M&G Real Estate has spent €175m on a central Madrid office asset, its first deal in Spain.
The investment manager bought the building for its open-ended, core European strategy, which is backed by UK and European pension funds.
The purchase is the fifth for the fund since March, taking capital deployed to €360m. The firm has also bought in Denmark, Italy, Germany and France for the fund.
Fund manager Simon Ellis said that, despite Spain’s high unemployment levels, capital values and rental levels in Madrid’s office market had reached their low point.
“Spain is returning to growth, and, across Europe, it’s a general theme that cities are offering good investment prospects,” Ellis told IP Real Estate. “We’re deal focused, concentrating on core locations.”
Ellis said the “prime, well-insulated” asset – at its peak worth €215m according to local media reports – was bought out of administration from four banks.
“We agreed the deal at the end of last year,” he said. “There’s continued investor interest in Spain and it is more challenging, but there’s still a yield gap when compared to similar locations in France and Germany.”
The 35,000sqm asset, in central Madrid’s Calle Ríos Rosas, will be refurbished over the next three years before being let to communications firm WPP as its headquarters on a long-lease.

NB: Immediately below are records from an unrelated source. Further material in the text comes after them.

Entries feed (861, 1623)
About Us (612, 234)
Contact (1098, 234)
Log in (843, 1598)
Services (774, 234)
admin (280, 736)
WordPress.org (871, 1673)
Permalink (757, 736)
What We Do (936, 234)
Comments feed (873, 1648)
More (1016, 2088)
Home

In March, the firm returned to Italy after a 10-year hiatus, buying a high street retail development in Milan. The real estate fund management arm of M&G Investments bought the holding company for the 3,745sqm asset from developer PRIA.
The same month, the firm invested €33m in a high street retail asset in Copenhagen.
M&G this year also bought retail assets in Germany and Scotland. The investment manager paid €51.9m for a 23,000 sqm retail park in Dreieich, near Frankfurt.